To start off our P2P Education Guide, @bart and I drafted a first version of a set of principles. Would love your thoughts.
Principles of Peer-to-peer Education
- Define success by what the learner becomes, not by what they can do.
- Learners take responsibility of their learning journey. Educators create environments that inspire and allow them to self-direct.
- Ownership comes from invoking curiosity, passion, and shifting mindsets.
- Educators develop the learner’s mindset, because information on its own has no merit, and knowledge without the attitude to apply it has no value.
- Application drives knowledge retention, thus learning is most effective closest to the context where it’s applied.
- Design education to detect and respond to learners’ needs and their context.
- Create safe spaces so the learner can ask real questions and reveal true challenges.
- Create an environment that is conducive to learning, whether that’s comfortable and conversational, or that emulates difficult challenges.
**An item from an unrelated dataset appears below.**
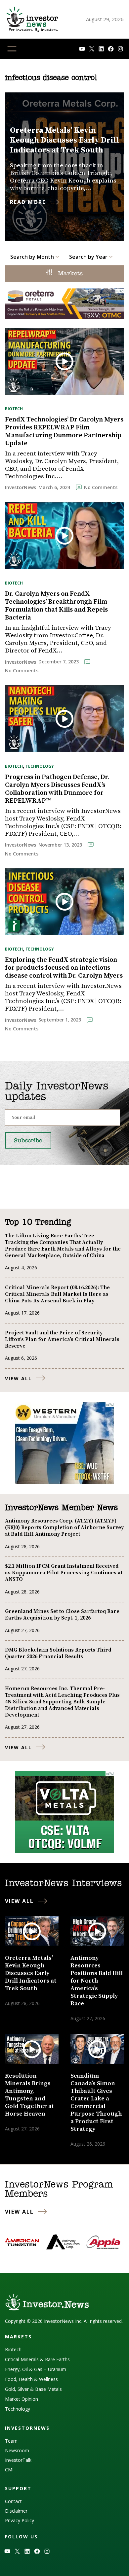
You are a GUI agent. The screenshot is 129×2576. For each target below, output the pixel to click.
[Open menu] (12, 48)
- Give control to the learners, and they will fuel their passion. Take it away, and you lose your relevance.
- Curate in response to the learner’s current needs. This accelerates their rate of learning.
- Systematically create relationships between the learner and the most relevant sources of knowledge. Those may be authorities, or maybe just a few steps ahead.
- The most up-to-date education builds conduits to relevant knowledge, rather than siloing it as a discipline or an individual expert.
- Learning is social in nature. Build a broad toolset from human history: from apprenticeships, to story-telling, to object curation.
- Learning is not necessarily a distinct activity from doing. Get the learner to try & apply, and show, rather than tell.
- Education affects people’s paths and livelihoods. It is a big responsibility.